MS FrontPage flaw allows attackers to get in

September 30, 2002

Microsoft warned Web site administrators on that a new flaw in its FrontPage extensions could allow an attacker to attackers to seize control of Web servers or crash the system.

Microsoft issued an advisory and a patch for the problem Wednesday.

According to the advisory the vulnerability is in the SmartHTML Interpreter in FPSE 2000 and 2002 and involves the way the interpreter handles requests for some Web files. The interpreter is designed to provide support for Web forms and other dynamic Web content.

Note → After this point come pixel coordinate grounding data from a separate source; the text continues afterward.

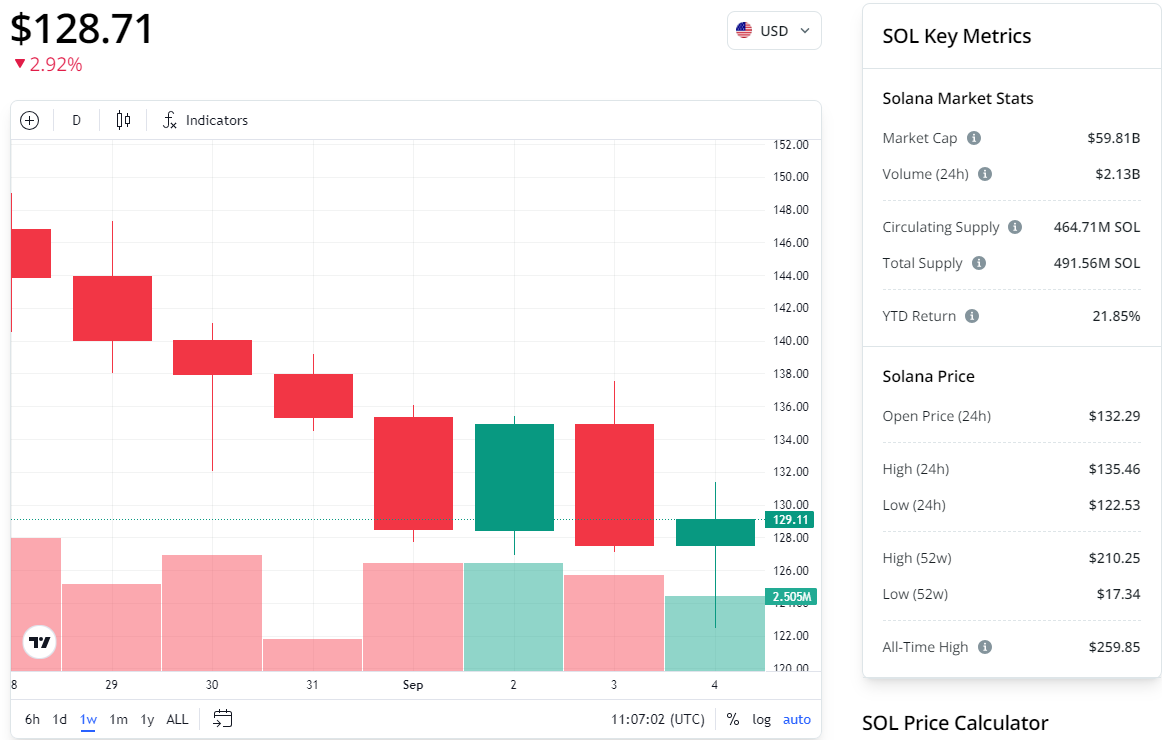The width and height of the screenshot is (1162, 740).
Task: Switch to the 1y time range
Action: pos(147,719)
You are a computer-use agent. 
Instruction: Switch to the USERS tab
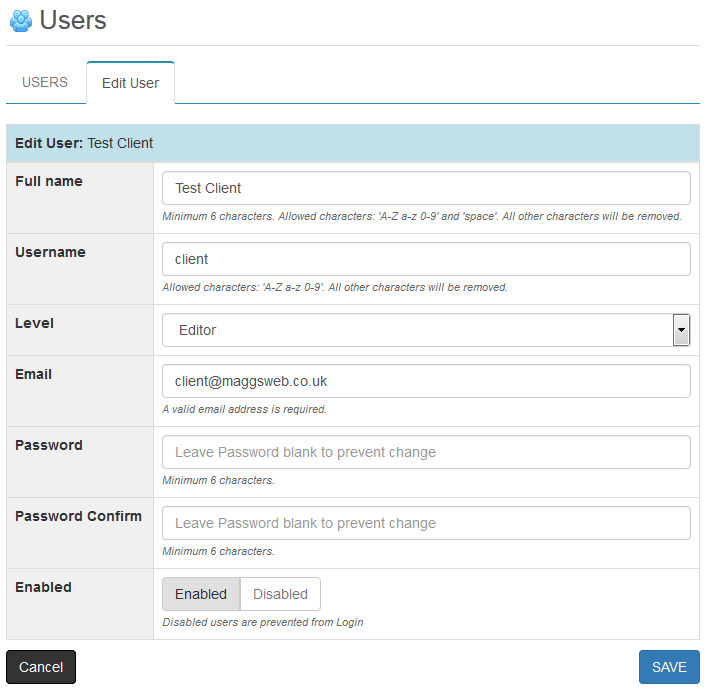point(45,82)
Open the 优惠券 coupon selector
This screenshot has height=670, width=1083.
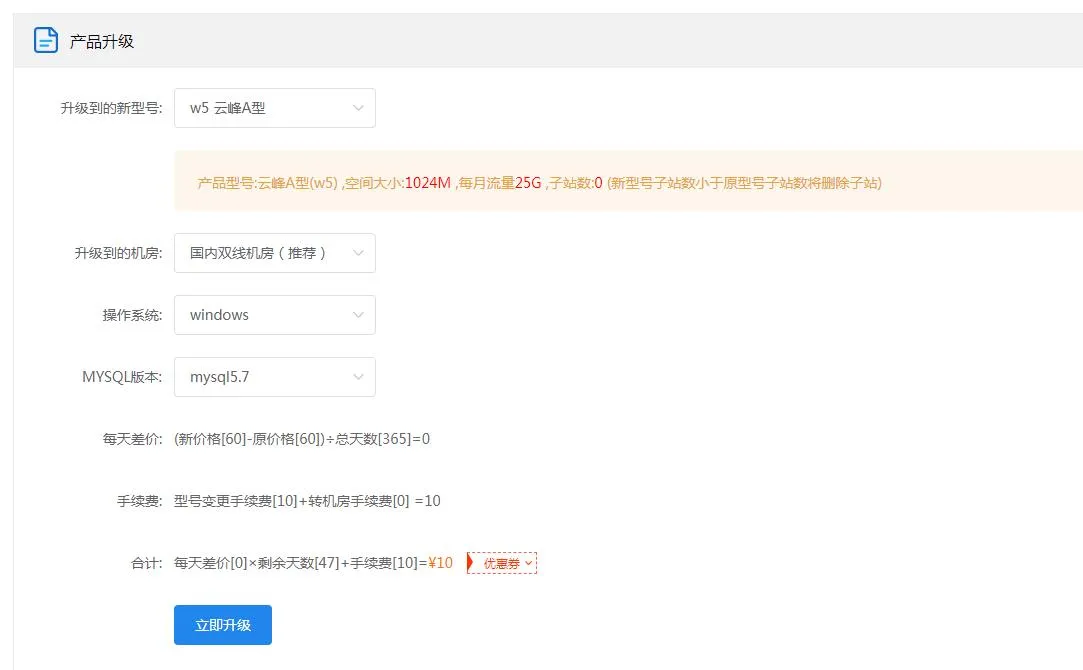tap(507, 563)
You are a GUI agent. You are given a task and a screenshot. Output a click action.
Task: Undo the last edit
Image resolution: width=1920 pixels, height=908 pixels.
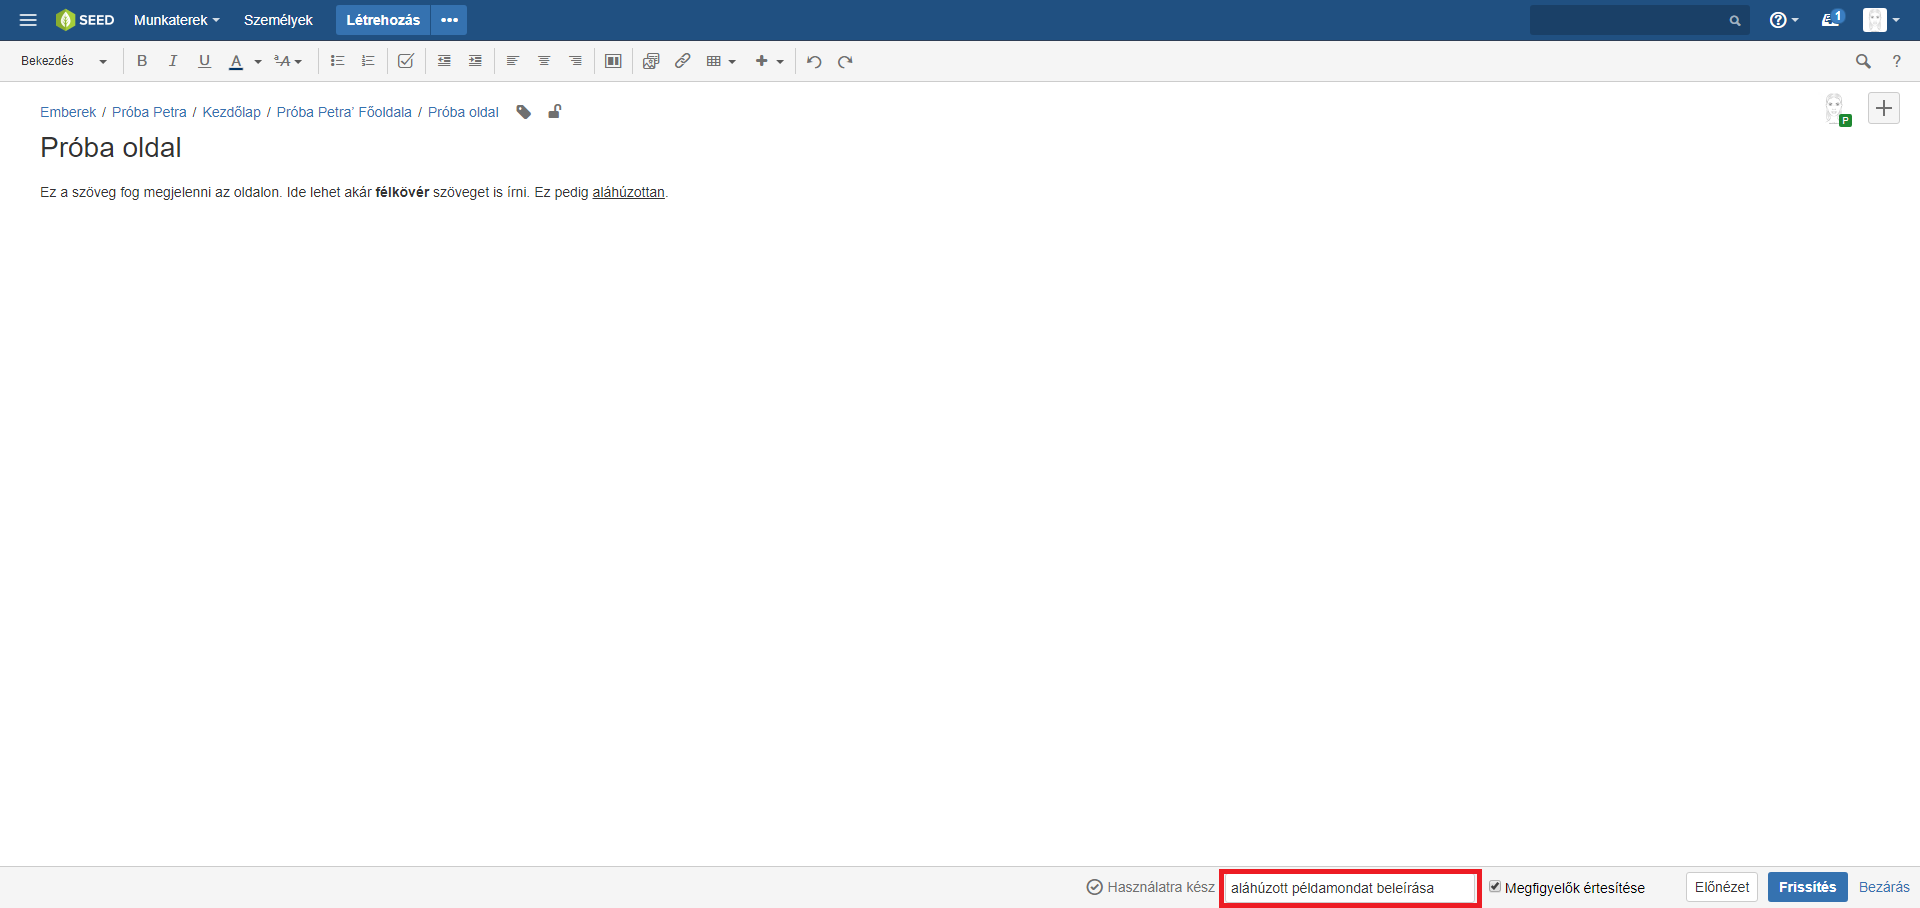coord(814,61)
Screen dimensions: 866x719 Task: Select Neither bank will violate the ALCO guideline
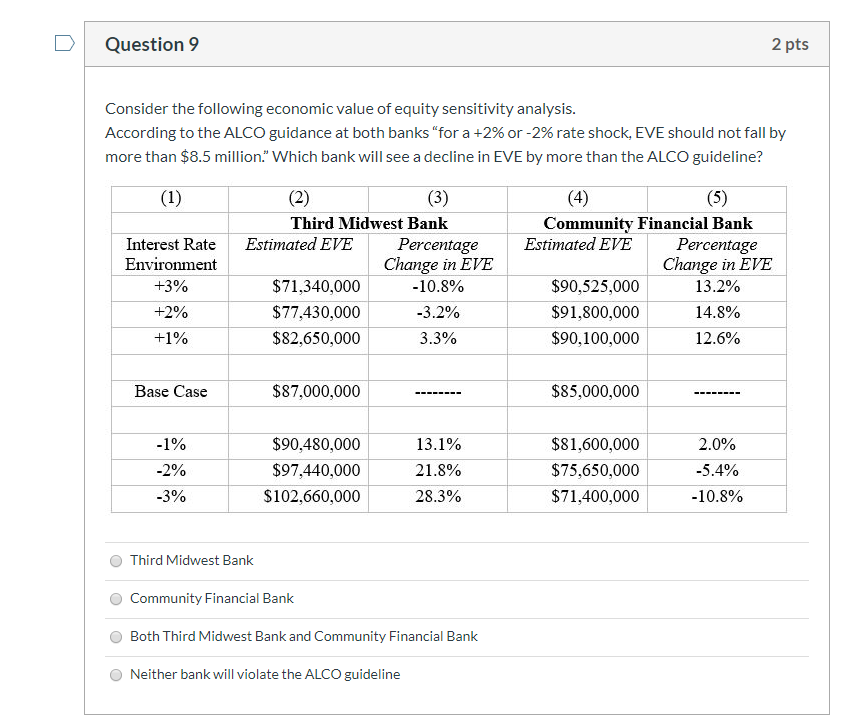coord(116,675)
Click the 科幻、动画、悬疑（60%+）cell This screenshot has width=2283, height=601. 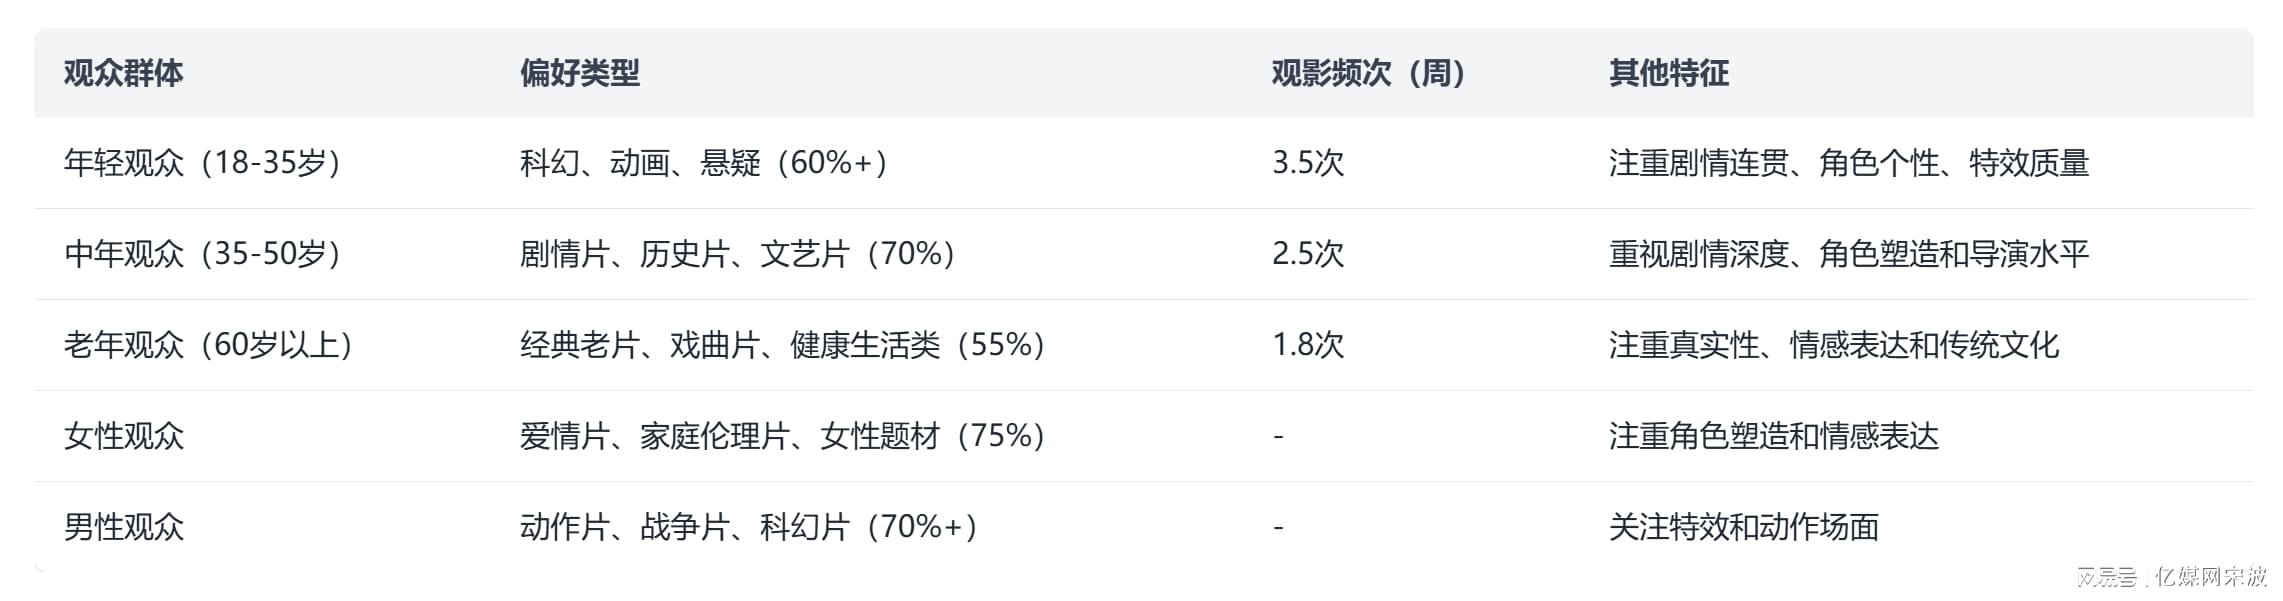704,163
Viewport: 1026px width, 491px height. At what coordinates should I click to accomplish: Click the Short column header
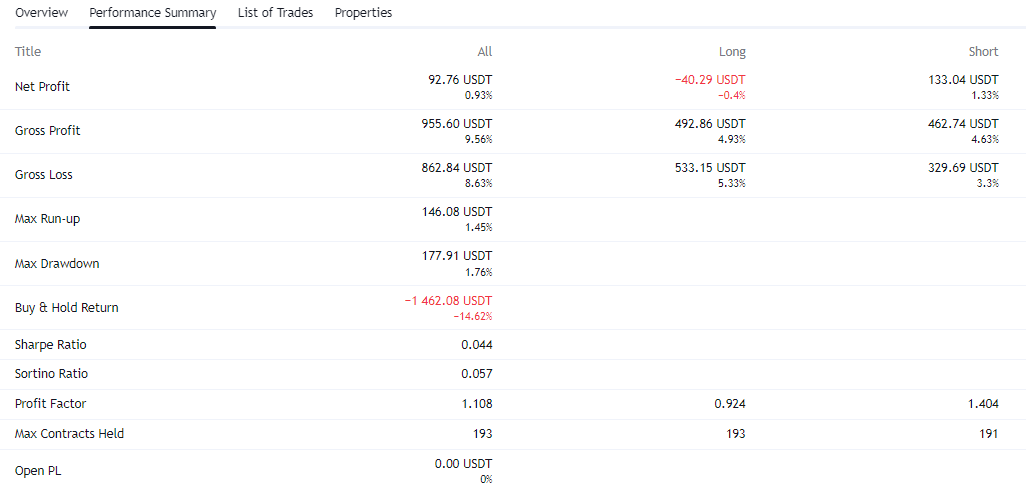coord(983,51)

In FPSE 2000, a malformed request would could cause most CPU usage to be consumed until the Web service is restarted.. For FrontPage Server Extensions 2002, the flaw could result in a buffer overrun and allow an attacker to run any code on the machine.

Microsoft categorized the security hole as 'critical' on Internet servers, 'moderate' for intranet servers and 'no threat' to client systems.

Microsoft advised website administrators to apply the available patch or to ensure that the SmartHTML Interpreter is not available on the server by using the IIS Lockdown Tool, a security application that disables many of the potentially dangerous functions in the IIS web server.

FrontPage Server Extensions are installed by default on IIS (Internet Information Services) versions 4.0, 5.0, and 5.1.